** Aim of the task **
Copy out the entries below exactly as they stand, but only from the line containing "644x362 pixels. At" through the line containing "Given: Click the open".

(Stored data)
________________________________________

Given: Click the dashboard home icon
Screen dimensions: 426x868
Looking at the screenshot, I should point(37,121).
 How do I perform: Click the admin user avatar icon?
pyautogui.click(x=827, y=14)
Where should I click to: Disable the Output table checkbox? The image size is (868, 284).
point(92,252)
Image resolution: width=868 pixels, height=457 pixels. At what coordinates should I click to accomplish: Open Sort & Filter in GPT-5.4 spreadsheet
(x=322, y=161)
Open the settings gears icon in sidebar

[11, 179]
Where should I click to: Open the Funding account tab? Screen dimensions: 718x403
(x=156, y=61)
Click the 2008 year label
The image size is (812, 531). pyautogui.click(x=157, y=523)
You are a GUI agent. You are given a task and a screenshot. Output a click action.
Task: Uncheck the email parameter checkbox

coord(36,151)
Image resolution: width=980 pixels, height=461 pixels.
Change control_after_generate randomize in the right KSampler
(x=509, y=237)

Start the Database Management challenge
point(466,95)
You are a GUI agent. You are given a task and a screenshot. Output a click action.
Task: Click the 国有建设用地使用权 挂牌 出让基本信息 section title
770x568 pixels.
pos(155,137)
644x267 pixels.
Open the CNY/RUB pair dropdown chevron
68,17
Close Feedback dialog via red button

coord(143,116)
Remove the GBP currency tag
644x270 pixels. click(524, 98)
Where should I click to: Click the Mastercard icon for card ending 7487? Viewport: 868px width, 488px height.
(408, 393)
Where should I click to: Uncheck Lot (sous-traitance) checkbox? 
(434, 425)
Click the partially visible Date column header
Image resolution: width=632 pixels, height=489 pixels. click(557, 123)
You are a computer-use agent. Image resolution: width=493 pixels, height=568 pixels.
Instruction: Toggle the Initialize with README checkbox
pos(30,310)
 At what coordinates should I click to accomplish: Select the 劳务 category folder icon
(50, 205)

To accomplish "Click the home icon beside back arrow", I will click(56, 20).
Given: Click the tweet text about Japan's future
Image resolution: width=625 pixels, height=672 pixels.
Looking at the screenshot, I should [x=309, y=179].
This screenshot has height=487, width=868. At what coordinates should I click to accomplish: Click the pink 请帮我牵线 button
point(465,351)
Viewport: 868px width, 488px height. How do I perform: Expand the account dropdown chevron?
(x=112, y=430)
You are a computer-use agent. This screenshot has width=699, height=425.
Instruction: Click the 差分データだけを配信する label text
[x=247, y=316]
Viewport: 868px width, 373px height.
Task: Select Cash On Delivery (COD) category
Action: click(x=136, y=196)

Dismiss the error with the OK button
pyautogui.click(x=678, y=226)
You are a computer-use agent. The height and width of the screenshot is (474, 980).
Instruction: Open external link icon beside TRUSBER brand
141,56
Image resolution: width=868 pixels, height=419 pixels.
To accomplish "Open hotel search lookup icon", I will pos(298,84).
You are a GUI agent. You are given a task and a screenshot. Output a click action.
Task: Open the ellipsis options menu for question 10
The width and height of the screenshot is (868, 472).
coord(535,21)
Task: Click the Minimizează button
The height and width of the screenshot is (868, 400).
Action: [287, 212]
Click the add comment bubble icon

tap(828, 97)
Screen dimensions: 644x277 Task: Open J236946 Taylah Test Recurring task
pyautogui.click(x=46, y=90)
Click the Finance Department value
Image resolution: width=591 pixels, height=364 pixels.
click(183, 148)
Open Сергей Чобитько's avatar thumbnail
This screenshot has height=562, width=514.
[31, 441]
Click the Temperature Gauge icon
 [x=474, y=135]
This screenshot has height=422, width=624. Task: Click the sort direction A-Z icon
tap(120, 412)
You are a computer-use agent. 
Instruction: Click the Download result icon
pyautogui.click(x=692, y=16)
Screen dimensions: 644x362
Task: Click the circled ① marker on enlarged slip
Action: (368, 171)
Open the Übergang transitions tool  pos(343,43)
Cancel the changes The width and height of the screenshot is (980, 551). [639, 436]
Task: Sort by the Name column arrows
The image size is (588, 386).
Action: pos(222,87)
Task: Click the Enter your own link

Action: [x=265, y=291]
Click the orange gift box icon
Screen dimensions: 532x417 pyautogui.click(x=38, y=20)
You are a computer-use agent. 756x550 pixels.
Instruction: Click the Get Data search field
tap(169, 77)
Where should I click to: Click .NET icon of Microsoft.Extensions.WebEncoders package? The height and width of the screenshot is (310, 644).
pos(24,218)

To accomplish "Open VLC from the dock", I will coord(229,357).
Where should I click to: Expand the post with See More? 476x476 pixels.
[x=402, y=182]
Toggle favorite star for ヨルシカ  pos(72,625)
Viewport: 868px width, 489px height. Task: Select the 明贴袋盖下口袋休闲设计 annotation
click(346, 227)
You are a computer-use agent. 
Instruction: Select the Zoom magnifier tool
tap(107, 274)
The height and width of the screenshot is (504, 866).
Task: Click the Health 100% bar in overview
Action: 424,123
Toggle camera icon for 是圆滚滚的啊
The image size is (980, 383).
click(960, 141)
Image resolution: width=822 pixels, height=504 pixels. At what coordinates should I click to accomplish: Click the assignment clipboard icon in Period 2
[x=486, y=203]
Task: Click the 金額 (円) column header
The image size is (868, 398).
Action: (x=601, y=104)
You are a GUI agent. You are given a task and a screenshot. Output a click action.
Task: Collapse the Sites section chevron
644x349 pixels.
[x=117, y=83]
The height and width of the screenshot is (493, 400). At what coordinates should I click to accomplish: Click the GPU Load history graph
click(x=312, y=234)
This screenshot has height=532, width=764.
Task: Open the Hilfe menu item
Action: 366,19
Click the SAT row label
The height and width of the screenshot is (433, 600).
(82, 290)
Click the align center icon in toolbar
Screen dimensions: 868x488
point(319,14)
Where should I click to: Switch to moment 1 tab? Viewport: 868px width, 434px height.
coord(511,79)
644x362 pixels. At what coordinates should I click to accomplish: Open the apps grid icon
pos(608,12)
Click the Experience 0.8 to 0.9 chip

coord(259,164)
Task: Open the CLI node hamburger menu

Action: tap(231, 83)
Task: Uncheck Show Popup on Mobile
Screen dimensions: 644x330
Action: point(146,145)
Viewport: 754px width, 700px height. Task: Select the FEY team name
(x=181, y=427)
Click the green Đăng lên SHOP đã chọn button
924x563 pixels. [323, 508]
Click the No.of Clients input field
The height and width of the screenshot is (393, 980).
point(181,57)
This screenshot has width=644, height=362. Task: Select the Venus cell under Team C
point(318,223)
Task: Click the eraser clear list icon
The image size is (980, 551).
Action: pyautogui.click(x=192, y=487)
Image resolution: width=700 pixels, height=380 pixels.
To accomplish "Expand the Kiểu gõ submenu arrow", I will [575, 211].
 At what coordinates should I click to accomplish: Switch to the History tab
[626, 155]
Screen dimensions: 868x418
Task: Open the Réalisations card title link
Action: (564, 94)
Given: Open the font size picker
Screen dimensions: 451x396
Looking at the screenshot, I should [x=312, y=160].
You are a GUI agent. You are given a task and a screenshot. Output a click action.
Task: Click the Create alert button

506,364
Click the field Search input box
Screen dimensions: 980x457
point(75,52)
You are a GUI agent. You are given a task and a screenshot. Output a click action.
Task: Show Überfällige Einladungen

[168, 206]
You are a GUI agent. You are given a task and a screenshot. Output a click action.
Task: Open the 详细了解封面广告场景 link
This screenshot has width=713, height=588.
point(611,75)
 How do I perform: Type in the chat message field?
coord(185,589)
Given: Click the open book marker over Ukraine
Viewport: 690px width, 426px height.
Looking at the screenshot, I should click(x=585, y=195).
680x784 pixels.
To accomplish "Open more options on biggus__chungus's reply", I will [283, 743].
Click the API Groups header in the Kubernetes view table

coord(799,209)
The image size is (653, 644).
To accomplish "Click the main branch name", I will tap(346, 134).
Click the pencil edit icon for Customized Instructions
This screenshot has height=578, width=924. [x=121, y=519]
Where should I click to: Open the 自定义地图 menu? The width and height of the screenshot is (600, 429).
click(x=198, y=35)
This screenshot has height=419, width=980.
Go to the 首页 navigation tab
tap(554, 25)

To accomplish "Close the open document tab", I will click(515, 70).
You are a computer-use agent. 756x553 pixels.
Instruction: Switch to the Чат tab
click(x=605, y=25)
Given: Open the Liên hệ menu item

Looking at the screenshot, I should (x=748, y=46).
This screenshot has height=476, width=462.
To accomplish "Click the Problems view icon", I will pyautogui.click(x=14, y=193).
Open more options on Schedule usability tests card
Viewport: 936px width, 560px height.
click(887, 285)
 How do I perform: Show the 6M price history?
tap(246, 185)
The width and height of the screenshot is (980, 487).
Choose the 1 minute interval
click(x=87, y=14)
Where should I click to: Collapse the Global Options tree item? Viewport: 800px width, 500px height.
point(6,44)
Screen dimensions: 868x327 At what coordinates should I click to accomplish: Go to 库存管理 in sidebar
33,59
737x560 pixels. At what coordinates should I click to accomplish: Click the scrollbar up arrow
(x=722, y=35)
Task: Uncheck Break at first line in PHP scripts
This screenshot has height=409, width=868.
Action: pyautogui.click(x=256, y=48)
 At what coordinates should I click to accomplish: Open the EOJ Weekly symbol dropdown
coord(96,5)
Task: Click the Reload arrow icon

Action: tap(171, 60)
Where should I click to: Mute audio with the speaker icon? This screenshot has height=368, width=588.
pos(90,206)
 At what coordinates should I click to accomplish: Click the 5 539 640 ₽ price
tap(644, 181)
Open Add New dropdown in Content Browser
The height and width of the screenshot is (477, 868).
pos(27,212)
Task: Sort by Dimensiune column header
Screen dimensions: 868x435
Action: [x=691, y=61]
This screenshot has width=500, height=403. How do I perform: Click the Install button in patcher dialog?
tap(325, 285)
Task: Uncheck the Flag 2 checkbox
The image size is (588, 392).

________________________________________

** Result **
644x362 pixels. At what coordinates should I click to accomplish: Open the apps grid icon
pos(608,12)
Click the Experience 0.8 to 0.9 chip

coord(259,164)
Task: Open the CLI node hamburger menu

Action: tap(231, 83)
Task: Uncheck Show Popup on Mobile
Screen dimensions: 644x330
Action: point(146,145)
Viewport: 754px width, 700px height. Task: Select the FEY team name
(x=181, y=427)
Click the green Đăng lên SHOP đã chọn button
924x563 pixels. [323, 508]
Click the No.of Clients input field
The height and width of the screenshot is (393, 980).
point(181,57)
This screenshot has width=644, height=362. Task: Select the Venus cell under Team C
point(318,223)
Task: Click the eraser clear list icon
The image size is (980, 551).
Action: pyautogui.click(x=192, y=487)
Image resolution: width=700 pixels, height=380 pixels.
To accomplish "Expand the Kiểu gõ submenu arrow", I will [575, 211].
 At what coordinates should I click to accomplish: Switch to the History tab
[626, 155]
Screen dimensions: 868x418
Task: Open the Réalisations card title link
Action: (564, 94)
Given: Open the font size picker
Screen dimensions: 451x396
Looking at the screenshot, I should [x=312, y=160].
You are a GUI agent. You are given a task and a screenshot. Output a click action.
Task: Click the Create alert button

506,364
Click the field Search input box
Screen dimensions: 980x457
point(75,52)
You are a GUI agent. You are given a task and a screenshot. Output a click action.
Task: Show Überfällige Einladungen

[168, 206]
You are a GUI agent. You are given a task and a screenshot. Output a click action.
Task: Open the 详细了解封面广告场景 link
This screenshot has width=713, height=588.
point(611,75)
 How do I perform: Type in the chat message field?
coord(185,589)
Given: Click the open book marker over Ukraine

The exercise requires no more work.